═══ Texto dado

La teología comienza a considerar hoy el diálogo interreligioso como un nuevo lugar teológico, según la expresión de Melchor Cano (1509-1560). Por lugares teológicos este dominico entendía ámbitos particularmente fecundos para la reflexión y argumentación teológica.

Podemos considerar que el diálogo interreligioso es un nuevo lugar teológico en tanto que es un espacio susceptible de reflexionar sobre Dios con unos presupuestos específicos que por su novedad aún carecen de recursos, tanto en vocabulario como en método, y que todavía están en proceso de maduración. Pero aún podemos dar un paso más y considerar que el diálogo interreligioso puede convertirse en un espacio teofánico, donde no solo somos nosotros los que reflexionamos
sobre Dios, sino donde Dios se manifiesta a nosotros. Dicho de otro modo, el diálogo interreligioso puede convertirse en un lugar teopático, un ámbito que permita hacer la experiencia de Dios. Escribe Martín Velasco: Teopático tiene su origen en la pasividad que caracteriza la experiencia mística en todas sus etapas; una pasividad que tiene las numerosas connotaciones que ha sugerido el texto del Pseudo-Dionisio el Areopagita que mejor la ha expresado: non tantum discens sed patiens
divina {Los Nombres de Dios, 2,9). No solo aprendiendo sino patiens,

En la medida en que en el encuentro interreligioso se dé una experiencia espiritual, el diálogo será intrarreligioso, esto es, se hará en el interior de la experiencia de fe y producirá una más honda experiencia de Dios. Pero ello no está garantizado de antemano. Es evidente para todos que vivir el diálogo interreligioso como lugar teopático no es nada fácil. Cinco podrían ser las características de la palabra compartida en este diálogo para que se convierta en una experiencia transformadora: una palabra desarmada, desposeída, descentrada, silente y creadora.

══════

**Acciones a realizar:**
A. Transcribe del texto sobre el diálogo interreligioso el tramo que comienza en las palabras "La teología comienza" y termina después de "y argumentación teológica.".
B. Según el texto sobre el diálogo interreligioso, ¿por qué puede considerarse ese diálogo un nuevo lugar teológico? Responde en una a tres oraciones.

═══ Conjunto de datos

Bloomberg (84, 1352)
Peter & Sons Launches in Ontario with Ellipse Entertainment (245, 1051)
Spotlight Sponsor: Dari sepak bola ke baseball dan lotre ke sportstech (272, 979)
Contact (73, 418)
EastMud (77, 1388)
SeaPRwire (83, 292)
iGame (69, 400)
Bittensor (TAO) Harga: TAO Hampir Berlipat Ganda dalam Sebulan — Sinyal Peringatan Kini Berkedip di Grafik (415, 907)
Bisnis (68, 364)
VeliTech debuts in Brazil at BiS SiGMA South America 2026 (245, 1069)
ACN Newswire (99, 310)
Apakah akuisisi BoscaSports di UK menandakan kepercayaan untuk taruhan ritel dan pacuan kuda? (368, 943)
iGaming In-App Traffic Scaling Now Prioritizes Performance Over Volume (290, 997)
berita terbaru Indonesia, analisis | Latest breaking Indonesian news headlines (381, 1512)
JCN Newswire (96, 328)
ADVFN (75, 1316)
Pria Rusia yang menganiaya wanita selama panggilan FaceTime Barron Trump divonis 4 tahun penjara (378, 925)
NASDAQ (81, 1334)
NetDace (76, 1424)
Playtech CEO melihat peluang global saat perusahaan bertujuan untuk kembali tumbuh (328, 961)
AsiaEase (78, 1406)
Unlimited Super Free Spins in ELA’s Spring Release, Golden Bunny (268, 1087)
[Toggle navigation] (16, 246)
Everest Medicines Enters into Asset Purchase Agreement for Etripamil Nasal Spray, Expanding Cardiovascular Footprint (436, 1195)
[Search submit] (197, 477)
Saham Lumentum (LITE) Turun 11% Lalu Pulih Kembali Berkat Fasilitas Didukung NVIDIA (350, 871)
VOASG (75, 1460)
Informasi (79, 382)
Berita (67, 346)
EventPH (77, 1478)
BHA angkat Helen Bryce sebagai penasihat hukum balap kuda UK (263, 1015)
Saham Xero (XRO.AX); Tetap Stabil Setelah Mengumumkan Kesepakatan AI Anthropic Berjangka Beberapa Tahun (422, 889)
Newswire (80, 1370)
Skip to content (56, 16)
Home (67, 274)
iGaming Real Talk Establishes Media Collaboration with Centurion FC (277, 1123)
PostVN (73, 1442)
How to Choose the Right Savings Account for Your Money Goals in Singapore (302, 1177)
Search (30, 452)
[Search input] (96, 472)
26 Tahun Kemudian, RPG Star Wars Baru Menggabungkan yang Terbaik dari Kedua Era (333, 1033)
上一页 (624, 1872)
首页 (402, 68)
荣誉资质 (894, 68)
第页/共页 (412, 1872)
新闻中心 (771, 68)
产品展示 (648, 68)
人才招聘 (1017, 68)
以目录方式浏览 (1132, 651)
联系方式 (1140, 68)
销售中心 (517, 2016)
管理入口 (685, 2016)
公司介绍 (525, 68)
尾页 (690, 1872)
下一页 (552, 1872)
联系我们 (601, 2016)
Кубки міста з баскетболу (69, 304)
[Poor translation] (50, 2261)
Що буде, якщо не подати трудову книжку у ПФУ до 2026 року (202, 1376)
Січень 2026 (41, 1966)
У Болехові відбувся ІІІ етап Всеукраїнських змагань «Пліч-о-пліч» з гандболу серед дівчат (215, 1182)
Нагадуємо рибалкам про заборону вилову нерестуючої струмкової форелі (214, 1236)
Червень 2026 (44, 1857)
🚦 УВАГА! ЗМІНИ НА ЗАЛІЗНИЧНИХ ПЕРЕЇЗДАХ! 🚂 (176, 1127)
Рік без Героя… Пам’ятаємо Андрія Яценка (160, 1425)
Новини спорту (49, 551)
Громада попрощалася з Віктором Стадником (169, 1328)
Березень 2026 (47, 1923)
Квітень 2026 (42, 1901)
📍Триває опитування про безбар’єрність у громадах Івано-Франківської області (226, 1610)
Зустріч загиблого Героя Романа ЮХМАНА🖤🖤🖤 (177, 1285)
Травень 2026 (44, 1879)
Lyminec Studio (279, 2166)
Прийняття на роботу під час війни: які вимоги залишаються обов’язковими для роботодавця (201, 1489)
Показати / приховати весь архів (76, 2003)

══════

**Respuestas:**
A.
La teología comienza a considerar hoy el diálogo interreligioso como un nuevo lugar teológico, según la expresión de Melchor Cano (1509-1560). Por lugares teológicos este dominico entendía ámbitos particularmente fecundos para la reflexión y argumentación teológica.

B. Porque es un espacio donde se puede reflexionar sobre Dios con unos presupuestos específicos. Por su novedad, esos presupuestos aún carecen de recursos, tanto en vocabulario como en método, y todavía están en proceso de maduración.